Malaria is a life-threatening disease caused by parasites that are transmitted to people through the bites of infected female Anopheles mosquitoes. It is preventable and curable. There are 5 parasite species that cause malaria in humans, and 2 of these species – Plasmodium falciparum and Plasmodium vivax – pose the greatest threat.
In 2019, nearly half of the world's population was at risk of malaria. Most cases and deaths occur in sub-Saharan Africa. However, the WHO regions of South-East Asia, Eastern Mediterranean, Western Pacific, and the Americas also report significant numbers of cases and deaths.
There were an estimated 229 million cases of malaria in 2019, and the estimated number of malaria deaths stood at 409 000. The WHO African Region carries a disproportionately high share of the global malaria burden. In 2019, the region was home to 94% of malaria cases and deaths.
Children under 5 years of age are the most vulnerable group affected by malaria; in 2019, they accounted for about two-thirds of all malaria deaths worldwide.
Malaria is an acute febrile illness. In a non-immune individual, symptoms usually appear 10–15 days after the infective mosquito bite. The first symptoms – fever, headache, and chills – may be mild and difficult to recognize as malaria. If not treated within 24 hours, Plasmodium falciparum malaria can progress to severe illness, and lead to death.
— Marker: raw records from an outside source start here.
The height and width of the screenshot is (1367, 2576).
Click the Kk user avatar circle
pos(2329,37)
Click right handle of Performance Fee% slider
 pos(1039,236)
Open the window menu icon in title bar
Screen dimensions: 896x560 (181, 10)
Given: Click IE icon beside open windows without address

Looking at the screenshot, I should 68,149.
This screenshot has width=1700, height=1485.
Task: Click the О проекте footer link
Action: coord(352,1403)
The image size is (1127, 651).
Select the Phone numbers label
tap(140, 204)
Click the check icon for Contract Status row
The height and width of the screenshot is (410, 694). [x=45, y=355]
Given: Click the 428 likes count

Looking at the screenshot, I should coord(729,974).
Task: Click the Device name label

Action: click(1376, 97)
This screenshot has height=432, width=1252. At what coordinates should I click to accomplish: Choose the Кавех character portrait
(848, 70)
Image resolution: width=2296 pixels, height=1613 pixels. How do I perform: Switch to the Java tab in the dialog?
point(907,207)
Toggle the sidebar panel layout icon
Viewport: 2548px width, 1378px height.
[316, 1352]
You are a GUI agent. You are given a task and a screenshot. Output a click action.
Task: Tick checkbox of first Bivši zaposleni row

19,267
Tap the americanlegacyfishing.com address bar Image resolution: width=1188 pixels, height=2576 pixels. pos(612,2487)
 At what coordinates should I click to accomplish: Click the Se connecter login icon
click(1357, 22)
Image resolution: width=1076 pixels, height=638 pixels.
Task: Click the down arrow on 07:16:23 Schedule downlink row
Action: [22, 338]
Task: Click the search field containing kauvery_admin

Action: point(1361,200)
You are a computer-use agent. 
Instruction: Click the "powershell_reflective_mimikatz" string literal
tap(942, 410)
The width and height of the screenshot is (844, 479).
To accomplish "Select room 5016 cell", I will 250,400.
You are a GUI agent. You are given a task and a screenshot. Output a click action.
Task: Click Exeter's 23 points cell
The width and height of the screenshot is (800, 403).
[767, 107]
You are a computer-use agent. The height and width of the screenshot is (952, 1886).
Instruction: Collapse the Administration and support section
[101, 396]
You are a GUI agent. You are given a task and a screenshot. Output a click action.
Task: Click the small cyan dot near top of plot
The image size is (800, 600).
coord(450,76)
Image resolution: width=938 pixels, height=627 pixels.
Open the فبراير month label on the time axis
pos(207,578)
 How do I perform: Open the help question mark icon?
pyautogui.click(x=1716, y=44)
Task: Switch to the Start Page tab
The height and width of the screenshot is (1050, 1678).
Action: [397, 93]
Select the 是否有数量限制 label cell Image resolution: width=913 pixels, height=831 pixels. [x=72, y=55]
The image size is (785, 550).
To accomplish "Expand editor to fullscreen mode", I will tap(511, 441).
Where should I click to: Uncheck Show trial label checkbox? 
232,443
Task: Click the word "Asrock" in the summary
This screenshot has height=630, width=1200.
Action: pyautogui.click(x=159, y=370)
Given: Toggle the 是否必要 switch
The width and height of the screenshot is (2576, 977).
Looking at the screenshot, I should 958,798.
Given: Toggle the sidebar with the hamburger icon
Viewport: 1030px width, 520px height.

Children with severe malaria frequently develop one or more of the following symptoms: severe anaemia, respiratory distress in relation to metabolic acidosis, or cerebral malaria. In adults, multi-organ failure is also frequent. In malaria-endemic areas, people may develop partial immunity, allowing asymptomatic infections to occur.
Some population groups are at considerably higher risk of contracting malaria, and developing severe disease, than others. These include infants, children under 5 years of age, pregnant women and patients with HIV/AIDS, as well as non-immune migrants, mobile populations and travellers. National malaria control programmes need to take special measures to protect these population groups from malaria infection, taking into consideration their specific circumstances.
Malaria is a preventable and treatable disease. Early diagnosis and treatment of malaria reduces disease and prevents deaths, and also contributes to reducing transmission. The best available treatment, particularly for Plasmodium falciparum malaria, is artemisinin-based combination therapy (ACT). Antimalarial medicines can also be used to prevent malaria.
For travellers, malaria can be prevented through chemoprophylaxis, which suppresses the blood stage of malaria infections, thereby preventing malaria disease. Prior to their travel to malaria-endemic countries or regions, individuals should consult their national disease control centres, or other institutions offering travel advice, for information regarding the preventive measures that should be taken.
WHO recommends protection for all people at risk of malaria with effective malaria vector control.